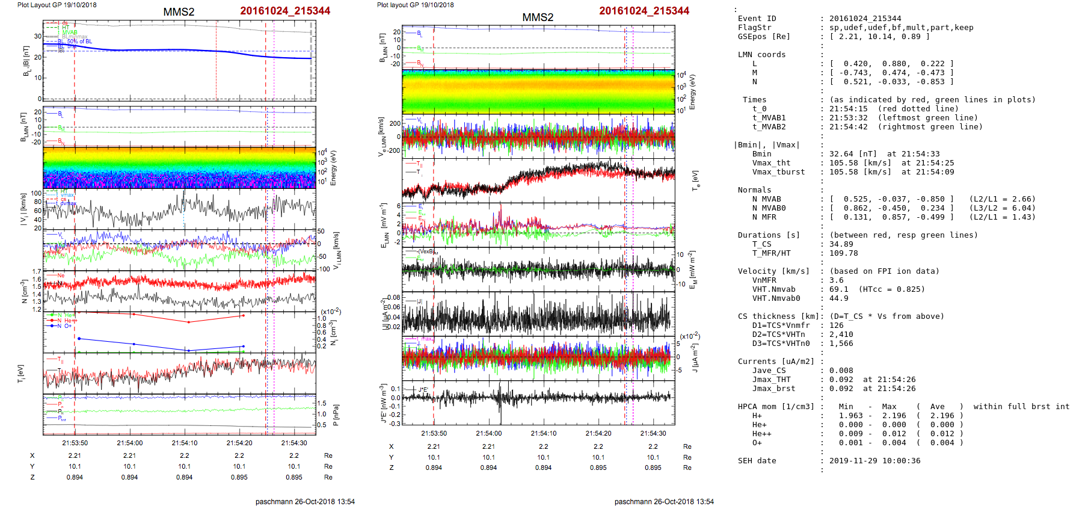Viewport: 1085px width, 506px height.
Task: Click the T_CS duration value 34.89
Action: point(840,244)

^^^^^^^^

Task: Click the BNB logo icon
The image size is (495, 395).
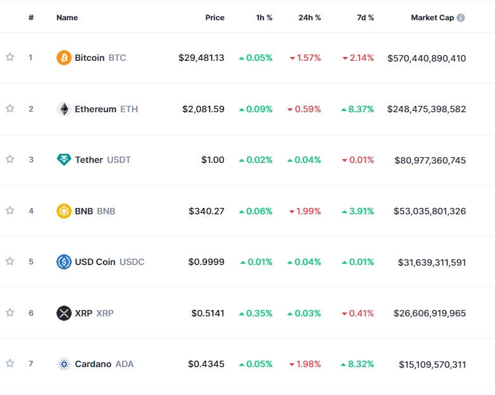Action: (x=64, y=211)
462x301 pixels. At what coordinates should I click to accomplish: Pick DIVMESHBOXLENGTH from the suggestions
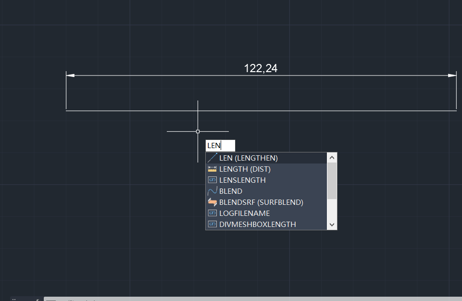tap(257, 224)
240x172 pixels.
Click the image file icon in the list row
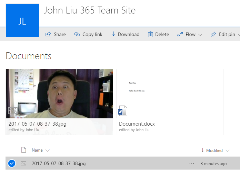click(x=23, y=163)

^^^^^^^^

--- Requirement ---
In the data above, the stretch from the line with "Task: Click the BNB logo icon" through the line with "240x172 pixels." is to be returned exactly, minus any pictures.

--- Task solution ---
Task: Click the BNB logo icon
The image size is (495, 395).
Action: (x=64, y=211)
462x301 pixels. At what coordinates should I click to accomplish: Pick DIVMESHBOXLENGTH from the suggestions
tap(257, 224)
240x172 pixels.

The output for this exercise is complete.